┌─ ENTRIES PROVIDED

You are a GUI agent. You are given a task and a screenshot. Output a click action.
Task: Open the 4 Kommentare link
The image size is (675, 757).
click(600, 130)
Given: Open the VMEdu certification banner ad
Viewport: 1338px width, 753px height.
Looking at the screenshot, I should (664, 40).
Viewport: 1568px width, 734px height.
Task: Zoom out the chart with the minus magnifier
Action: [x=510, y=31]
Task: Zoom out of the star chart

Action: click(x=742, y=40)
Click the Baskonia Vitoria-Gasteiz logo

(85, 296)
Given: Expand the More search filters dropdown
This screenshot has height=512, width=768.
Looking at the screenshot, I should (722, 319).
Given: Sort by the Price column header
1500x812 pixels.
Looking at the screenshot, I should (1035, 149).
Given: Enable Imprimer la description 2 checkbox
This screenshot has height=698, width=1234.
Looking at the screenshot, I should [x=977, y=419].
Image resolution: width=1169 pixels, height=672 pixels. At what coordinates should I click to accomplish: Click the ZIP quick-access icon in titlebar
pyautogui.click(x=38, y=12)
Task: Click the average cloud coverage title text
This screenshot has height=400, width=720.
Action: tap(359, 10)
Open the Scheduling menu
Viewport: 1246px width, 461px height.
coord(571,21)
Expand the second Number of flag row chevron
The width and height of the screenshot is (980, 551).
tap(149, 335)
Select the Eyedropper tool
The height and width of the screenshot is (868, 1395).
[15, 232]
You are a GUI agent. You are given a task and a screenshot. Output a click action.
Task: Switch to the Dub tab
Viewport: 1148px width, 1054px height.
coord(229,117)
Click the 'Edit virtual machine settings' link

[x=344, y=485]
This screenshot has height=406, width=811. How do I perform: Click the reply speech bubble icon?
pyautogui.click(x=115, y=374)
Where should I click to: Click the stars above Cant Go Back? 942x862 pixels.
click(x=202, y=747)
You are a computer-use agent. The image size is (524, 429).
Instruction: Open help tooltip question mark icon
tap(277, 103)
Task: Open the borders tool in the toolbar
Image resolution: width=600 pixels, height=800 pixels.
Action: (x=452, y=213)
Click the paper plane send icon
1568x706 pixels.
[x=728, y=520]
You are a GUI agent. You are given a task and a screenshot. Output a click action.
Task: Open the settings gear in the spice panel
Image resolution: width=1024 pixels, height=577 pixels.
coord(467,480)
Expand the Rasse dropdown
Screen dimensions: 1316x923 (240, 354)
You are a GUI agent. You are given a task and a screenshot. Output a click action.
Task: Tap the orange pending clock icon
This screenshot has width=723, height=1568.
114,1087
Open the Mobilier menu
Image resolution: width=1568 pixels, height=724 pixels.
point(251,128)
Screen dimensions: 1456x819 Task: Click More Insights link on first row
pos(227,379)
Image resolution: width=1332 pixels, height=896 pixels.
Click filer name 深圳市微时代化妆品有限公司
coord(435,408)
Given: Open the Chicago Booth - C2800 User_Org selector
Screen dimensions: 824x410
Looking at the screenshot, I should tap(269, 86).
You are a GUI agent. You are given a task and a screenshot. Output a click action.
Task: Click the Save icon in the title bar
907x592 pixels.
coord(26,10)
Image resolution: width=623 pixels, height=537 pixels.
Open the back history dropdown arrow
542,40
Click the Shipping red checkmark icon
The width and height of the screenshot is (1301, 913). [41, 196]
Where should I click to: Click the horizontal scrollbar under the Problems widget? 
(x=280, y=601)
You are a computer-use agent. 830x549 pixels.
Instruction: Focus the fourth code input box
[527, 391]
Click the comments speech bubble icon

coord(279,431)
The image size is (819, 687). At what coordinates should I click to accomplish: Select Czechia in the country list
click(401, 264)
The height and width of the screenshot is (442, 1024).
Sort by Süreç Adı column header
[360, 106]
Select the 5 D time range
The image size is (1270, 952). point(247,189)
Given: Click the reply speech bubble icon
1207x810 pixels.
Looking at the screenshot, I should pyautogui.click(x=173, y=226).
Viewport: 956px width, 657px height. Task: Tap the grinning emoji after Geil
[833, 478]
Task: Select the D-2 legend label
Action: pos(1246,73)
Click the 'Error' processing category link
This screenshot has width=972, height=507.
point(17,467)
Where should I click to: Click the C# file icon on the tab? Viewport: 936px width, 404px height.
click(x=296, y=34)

└─

■ EXERCISE INSTRUCTIONS ■
Pull every line containing "computer" out of the entries.

■ SOLUTION FOR THIS PROBLEM ■
You are a computer-use agent. The image size is (524, 429).
You are a computer-use agent. 830x549 pixels.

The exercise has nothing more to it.